DHAKA: Bangladesh on Tuesday summoned the ambassador of Myanmar after civil war gun battles in the neighboring country spilled over the border, wounding a Bangladeshi girl.

Heavy fighting in Myanmar’s Rakhine state this month has involved junta soldiers, Arakan Army fighters and Arakan Rohingya Salvation Army militia guerrillas.

Authorities said around a dozen villages in Bangladesh’s Cox’s Bazar district have been affected by the violence.

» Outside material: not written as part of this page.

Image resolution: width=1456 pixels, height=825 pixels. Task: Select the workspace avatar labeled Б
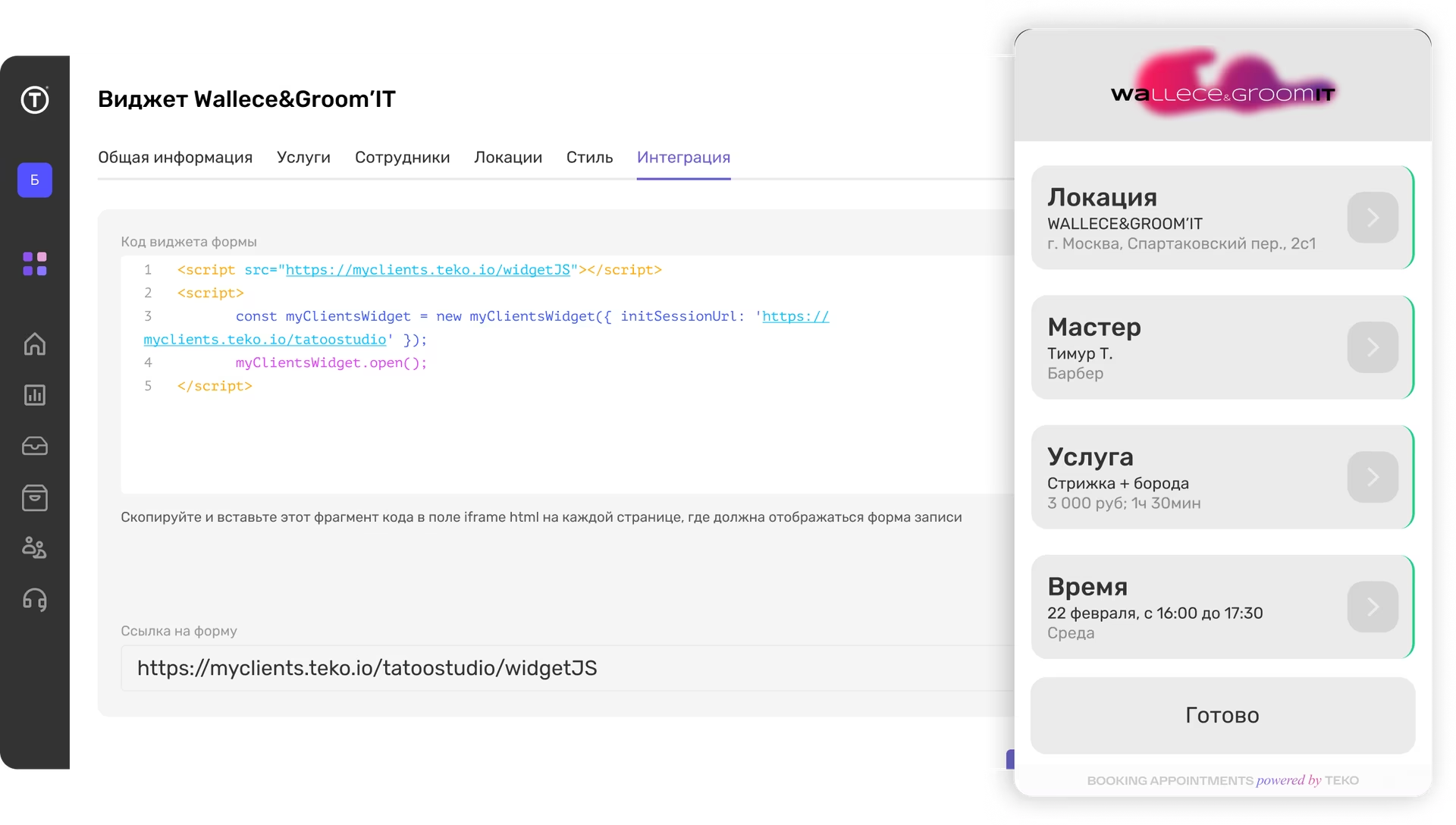click(34, 180)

Twelve-year-old Huzaifa Afnan was struck by a bullet, while a Bangladeshi fisherman had his leg ripped off after stepping on a landmine near the frontier.

“Bangladesh reminded that the unprovoked firing towards Bangladesh is a blatant violation of international law and a hindrance to good neighborly relations,” a Foreign Ministry press statement said.

Myanmar’s ambassador to Bangladesh, U Kyaw Soe Moe, was summoned to the Foreign Ministry on Tuesday, where he expressed sincere sympathy to the injured victims and their families.

“My daughter was supposed to go to school, but she is on a ventilator,” Afnan’s father Jasim Uddin said. “My heart is bleeding for my baby girl.”

More than a million Rohingya have fled their homes in Myanmar, many after a 2017 military crackdown, and now eke out a living in sprawling refugee camps just across the border in Bangladesh.

ARSA, a Rohingya armed group formed to defend the persecuted Muslim minority, has been fighting the Myanmar military, as well as rival Arakan Army guerrillas.

On Monday, Bangladeshi border forces detained 53 ARSA fighters who had crossed the frontier.

Bangladeshi police officer Saiful Islam, commander of the local Teknaf station, said all detainees were being held in jail, except one fighter who was receiving hospital treatment for bullet wounds.

“These individuals have a history of living in the refugee camps in Cox’s Bazar and crossing into Myanmar,” Islam told AFP.